Task objective: Return all lines in the data where the string "computer" can be found.

Extracted material:
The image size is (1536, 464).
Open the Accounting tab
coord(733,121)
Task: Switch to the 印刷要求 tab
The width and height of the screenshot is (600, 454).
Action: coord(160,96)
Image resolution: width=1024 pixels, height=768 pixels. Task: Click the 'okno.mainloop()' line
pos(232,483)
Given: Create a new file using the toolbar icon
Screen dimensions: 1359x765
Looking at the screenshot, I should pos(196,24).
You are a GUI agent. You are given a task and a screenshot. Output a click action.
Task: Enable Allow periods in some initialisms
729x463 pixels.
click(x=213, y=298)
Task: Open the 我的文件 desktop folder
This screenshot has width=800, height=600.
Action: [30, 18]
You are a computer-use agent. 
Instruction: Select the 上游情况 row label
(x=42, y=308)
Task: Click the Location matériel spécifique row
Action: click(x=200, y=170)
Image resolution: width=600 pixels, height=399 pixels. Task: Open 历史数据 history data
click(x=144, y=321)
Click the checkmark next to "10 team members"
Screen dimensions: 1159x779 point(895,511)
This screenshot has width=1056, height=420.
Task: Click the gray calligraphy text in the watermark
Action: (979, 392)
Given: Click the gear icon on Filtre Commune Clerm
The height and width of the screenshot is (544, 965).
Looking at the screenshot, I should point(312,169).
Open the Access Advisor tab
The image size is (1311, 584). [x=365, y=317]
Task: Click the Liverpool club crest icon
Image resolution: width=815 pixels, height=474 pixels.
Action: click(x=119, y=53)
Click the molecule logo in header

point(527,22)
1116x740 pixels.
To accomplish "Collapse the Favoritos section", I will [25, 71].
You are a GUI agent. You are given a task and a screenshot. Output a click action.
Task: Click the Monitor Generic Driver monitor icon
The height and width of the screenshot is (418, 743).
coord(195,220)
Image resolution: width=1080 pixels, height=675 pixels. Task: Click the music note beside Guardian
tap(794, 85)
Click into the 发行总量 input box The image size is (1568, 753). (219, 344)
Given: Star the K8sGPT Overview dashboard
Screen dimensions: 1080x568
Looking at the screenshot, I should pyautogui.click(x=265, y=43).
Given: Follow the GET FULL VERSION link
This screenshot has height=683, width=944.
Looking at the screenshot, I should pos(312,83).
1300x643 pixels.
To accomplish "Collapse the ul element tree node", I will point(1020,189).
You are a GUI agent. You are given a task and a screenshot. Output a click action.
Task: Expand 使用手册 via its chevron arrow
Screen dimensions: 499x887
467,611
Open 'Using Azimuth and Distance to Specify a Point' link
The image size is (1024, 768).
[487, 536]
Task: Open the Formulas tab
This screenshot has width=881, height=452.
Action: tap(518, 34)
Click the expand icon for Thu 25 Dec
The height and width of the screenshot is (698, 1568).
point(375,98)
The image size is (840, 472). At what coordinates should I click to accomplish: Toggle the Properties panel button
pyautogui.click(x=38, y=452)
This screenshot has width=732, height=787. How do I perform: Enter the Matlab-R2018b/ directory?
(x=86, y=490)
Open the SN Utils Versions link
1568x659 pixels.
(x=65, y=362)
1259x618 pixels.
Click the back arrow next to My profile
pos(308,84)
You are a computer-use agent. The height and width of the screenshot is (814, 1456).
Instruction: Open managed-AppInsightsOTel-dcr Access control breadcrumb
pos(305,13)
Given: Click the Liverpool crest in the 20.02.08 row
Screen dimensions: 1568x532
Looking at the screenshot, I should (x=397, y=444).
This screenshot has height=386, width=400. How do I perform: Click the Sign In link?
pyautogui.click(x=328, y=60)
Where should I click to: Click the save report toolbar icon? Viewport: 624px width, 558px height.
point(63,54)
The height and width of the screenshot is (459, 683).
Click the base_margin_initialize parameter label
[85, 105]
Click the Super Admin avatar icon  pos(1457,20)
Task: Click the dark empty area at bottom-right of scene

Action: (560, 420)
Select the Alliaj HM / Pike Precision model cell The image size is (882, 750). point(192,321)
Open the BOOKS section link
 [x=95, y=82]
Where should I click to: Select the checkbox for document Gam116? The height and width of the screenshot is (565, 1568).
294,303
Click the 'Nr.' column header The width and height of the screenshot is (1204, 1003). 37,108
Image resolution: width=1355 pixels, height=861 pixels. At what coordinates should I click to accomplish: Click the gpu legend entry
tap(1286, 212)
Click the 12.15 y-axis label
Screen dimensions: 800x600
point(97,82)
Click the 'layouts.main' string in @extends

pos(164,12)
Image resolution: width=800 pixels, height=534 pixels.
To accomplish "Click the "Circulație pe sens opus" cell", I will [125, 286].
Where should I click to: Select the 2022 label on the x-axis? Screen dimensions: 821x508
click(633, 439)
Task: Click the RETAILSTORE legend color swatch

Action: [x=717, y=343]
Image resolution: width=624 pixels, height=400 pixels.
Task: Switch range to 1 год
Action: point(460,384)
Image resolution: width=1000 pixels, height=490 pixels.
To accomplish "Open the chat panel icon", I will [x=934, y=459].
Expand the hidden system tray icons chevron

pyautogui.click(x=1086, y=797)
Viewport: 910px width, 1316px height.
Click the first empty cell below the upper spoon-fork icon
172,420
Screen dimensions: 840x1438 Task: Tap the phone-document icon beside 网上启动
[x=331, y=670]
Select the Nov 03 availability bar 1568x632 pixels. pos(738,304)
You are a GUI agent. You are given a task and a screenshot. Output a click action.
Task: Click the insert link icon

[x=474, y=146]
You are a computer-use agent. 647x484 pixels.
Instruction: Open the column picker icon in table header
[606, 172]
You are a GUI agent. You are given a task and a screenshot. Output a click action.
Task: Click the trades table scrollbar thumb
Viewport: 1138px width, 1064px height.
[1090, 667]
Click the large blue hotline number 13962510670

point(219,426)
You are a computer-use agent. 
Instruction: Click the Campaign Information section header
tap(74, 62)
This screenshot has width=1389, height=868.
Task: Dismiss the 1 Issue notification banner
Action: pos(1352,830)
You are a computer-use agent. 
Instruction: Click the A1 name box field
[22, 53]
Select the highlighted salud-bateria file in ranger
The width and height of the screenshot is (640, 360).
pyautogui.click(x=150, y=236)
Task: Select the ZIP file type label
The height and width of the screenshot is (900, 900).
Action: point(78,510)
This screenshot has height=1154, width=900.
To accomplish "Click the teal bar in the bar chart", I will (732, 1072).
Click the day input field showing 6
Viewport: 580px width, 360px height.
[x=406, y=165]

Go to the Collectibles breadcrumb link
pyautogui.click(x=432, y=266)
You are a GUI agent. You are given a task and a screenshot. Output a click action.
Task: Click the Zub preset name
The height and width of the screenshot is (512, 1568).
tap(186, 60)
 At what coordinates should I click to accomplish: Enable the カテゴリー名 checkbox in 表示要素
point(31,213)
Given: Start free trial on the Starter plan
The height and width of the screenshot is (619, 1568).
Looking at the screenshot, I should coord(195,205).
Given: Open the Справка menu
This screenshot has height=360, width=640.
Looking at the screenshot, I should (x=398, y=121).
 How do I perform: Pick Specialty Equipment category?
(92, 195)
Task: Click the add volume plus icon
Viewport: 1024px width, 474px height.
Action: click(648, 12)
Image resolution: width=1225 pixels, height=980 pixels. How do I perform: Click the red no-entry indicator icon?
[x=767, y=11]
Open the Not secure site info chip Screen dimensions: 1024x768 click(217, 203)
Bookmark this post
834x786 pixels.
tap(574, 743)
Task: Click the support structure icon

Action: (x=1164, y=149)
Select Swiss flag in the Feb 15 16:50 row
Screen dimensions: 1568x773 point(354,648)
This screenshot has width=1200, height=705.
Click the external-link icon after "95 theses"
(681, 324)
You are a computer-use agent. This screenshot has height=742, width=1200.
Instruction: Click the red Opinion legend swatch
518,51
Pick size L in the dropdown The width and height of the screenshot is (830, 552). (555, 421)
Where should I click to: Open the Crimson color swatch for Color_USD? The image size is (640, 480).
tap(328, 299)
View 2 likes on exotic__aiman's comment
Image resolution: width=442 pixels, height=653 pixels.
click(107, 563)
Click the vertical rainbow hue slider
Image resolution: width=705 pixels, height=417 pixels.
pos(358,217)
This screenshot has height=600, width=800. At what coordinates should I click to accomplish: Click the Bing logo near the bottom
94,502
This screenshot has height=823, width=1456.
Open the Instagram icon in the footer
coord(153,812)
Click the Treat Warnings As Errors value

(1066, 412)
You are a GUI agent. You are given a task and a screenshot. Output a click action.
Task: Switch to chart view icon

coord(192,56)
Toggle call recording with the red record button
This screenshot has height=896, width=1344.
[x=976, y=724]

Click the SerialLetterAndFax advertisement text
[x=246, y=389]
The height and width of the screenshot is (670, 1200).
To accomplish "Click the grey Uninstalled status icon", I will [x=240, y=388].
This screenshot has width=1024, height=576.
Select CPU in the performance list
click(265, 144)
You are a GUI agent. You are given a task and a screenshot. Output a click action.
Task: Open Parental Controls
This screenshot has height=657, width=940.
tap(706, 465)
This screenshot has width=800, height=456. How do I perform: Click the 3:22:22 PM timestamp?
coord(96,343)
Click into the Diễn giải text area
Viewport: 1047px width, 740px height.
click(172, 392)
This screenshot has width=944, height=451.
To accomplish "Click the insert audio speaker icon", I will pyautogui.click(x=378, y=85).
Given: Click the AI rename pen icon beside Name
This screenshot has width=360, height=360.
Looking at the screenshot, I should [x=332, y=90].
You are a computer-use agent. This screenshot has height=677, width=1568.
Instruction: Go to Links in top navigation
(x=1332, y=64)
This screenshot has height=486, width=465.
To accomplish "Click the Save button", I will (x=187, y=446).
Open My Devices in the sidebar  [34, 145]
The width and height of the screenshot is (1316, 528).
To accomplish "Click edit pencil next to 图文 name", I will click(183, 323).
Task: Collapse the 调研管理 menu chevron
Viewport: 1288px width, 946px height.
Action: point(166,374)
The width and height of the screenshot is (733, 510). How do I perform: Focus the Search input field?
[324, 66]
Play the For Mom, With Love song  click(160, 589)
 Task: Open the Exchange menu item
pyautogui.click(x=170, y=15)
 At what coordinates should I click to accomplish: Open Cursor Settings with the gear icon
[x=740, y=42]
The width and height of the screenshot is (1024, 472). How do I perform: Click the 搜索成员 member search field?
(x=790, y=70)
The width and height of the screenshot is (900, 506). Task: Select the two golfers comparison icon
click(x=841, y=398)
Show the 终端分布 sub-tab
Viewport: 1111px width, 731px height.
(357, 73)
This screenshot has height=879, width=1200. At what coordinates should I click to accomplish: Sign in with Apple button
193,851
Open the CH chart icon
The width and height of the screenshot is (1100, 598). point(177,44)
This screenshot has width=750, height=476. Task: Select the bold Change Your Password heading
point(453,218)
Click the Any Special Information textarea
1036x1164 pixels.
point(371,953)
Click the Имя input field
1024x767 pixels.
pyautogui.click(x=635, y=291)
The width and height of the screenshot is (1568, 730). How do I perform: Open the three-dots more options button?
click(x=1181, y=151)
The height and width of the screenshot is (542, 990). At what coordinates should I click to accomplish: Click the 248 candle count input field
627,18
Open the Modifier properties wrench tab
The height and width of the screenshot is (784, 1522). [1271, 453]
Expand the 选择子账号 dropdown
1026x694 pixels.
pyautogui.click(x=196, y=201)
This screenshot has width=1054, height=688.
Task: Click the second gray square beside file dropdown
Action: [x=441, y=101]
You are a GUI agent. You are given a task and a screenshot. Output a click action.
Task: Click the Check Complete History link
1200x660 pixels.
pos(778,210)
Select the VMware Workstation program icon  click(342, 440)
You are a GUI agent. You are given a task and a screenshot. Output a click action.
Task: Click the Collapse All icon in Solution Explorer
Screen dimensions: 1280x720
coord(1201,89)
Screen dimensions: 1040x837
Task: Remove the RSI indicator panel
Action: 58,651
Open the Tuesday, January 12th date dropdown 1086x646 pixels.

Worked solution:
You are a computer-use agent. 
You are a computer-use agent. The height and width of the screenshot is (814, 1456).
You are a computer-use agent. 647x484 pixels.
You are a computer-use agent. 
You are a computer-use agent. 
You are a computer-use agent. This screenshot has height=742, width=1200.
You are a computer-use agent. This screenshot has height=677, width=1568.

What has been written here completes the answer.